> _What to do_
Search term "agent": please copy every line of the records below that contains it.

> _Task input_
===

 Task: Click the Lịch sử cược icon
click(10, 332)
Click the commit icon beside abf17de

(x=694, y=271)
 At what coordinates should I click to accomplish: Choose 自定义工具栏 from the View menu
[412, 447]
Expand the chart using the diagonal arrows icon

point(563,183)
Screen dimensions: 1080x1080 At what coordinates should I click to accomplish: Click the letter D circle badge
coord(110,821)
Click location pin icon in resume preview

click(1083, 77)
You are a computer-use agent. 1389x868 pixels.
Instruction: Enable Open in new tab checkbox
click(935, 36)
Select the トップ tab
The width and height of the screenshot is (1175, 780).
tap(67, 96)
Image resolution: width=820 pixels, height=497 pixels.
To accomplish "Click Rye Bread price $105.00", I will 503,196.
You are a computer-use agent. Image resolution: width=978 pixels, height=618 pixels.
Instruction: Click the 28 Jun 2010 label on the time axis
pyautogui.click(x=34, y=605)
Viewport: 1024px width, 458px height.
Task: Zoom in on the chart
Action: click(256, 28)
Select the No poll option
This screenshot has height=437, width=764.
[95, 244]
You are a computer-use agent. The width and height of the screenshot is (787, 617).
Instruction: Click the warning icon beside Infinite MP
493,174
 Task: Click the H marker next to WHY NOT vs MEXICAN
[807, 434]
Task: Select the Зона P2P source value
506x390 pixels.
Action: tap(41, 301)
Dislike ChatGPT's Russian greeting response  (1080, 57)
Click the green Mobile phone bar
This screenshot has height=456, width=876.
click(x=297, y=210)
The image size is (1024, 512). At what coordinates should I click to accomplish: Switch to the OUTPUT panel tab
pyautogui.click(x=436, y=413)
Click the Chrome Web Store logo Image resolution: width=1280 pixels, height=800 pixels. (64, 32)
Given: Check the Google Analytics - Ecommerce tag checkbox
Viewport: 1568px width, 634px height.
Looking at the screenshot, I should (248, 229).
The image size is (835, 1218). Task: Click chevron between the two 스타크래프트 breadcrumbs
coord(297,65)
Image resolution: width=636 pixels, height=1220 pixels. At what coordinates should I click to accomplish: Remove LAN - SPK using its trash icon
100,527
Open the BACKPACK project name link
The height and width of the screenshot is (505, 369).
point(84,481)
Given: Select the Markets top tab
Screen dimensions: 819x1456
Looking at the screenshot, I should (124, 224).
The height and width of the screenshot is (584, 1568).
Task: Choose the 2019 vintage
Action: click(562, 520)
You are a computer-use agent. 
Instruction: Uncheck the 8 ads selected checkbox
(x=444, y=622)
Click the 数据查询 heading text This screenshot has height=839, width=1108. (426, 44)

===

> _Expected answer_
You are a computer-use agent. 1389x868 pixels.
You are a computer-use agent. Image resolution: width=978 pixels, height=618 pixels.
You are a computer-use agent. The width and height of the screenshot is (787, 617).
You are a computer-use agent. 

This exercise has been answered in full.